In an attempt to cover up their forcible entry on the Lumad sanctuary at the church compound, several local government officials attempted to paint the displaced tribal families as “captives” of the UCCP, who, they said, exploits them. A ranking police officer, too, said the attempt to break into the church compound was not an attack by Alamara but rather an attempt to “rescue” their family and relatives.
Capt. Roberto Escalona of the Philippine Army’s 10th Infantry Division was even quoted as saying in a news report that the UCCP is using the “cloak of religion” to continue its operation.
But UCCP’s Council of Bishops, in a recent statement, stressed that the church compound is not a “mere evacuation center” but rather a mission house inspired by the UCCP’s 1990 action declaring its churches and facilities as “sanctuaries and zones of peace.”
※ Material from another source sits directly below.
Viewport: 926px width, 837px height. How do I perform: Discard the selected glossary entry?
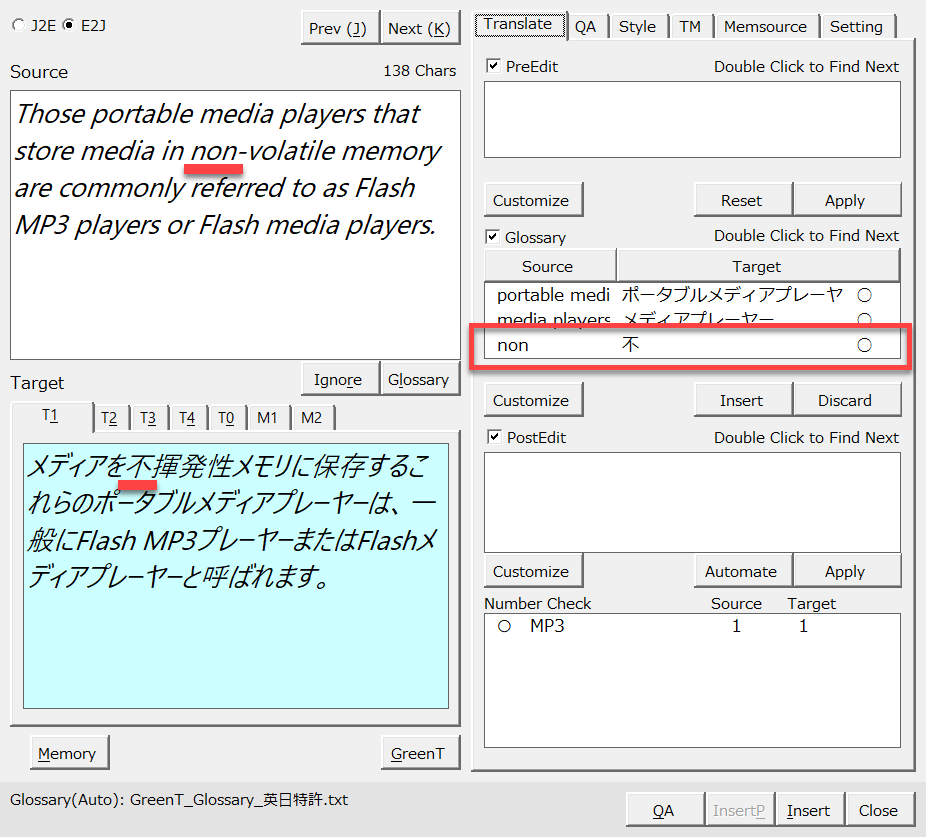845,400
Haran, which stands for “Home and Altar for Renewal, Action, and Nurture,” has long been considered a sanctuary for internally displaced indigenous peoples and human rights defenders in distress.
“The Regional Council has no right whatsoever to demand the closure of a church’s mission, much more to blame a church for faithfully doing its Christian mission of defending the poor and the oppressed,” the statement of the Council of Bishops read.
Church as persecuted
From medieval to recent history, the role of sanctuaries – most especially those provided by churches and religious movements – has been documented in many parts of the world. The act of providing sanctuaries to the persecuted has been crucial in securing their safety, which later served as crucial turning points of history – such as the ending of slavery, segregation, and in exposing human rights violations.
In the Philippines, Fr. Jonash Joyohoy, Ramento Project for Human Rights Defenders executive director, noted that many churches and religious convents have opened their doors to human rights defenders in distress.
For the past decade, the RPRD, the human rights arm of the Iglesia Filipina Independiente’s Diocese of Rizal and Pampanga, has been facilitating the provision of sanctuaries for human rights defenders under attack from various dioceses and churches.
Ironically, at one point in history, Fr. Joyohoy said the Church itself experienced centuries of persecution, prior to the conversion of Constantine. The Bible, too, he added, is also laden with stories of people seeking sanctuaries.
“Jesus Christ, himself, taught us to provide protection to his flock, away from wolves and robbers who seek to come and destroy. This is the basis why we defend the defenders,” he said.
A community of human rights defenders
Fr. Joyohoy said they consider the internally displaced Lumad families seeking shelter in churches as a community of human rights defenders.
“These indigenous peoples did not only leave their homes to flee from harassment and violence. Seeking a sanctuary, too, is a form of rising as they bring their plight to the public’s attention, especially those of the powers that be,” he told Bulatlat.
The recent attack, however, on the UCCP compound is not just a harassment but also an act to threaten internally displaced Lumad families that they are not safe even in these sanctuaries.
The United Nation’s Guiding Principle on Internally Displaced Peoples states that persons engaged in humanitarian assistance should be respected and protected and “not be a subject of attack or other acts of violence.”
Karapatan said, the Duterte administration has “long desired to undermine the resistance of Lumad communities, including delegitimizing their struggle for self-determination.”
This, the group added, is proof that martial law in Mindanao has only been lifted on paper but “country remains under the firm grip of a de facto military rule.”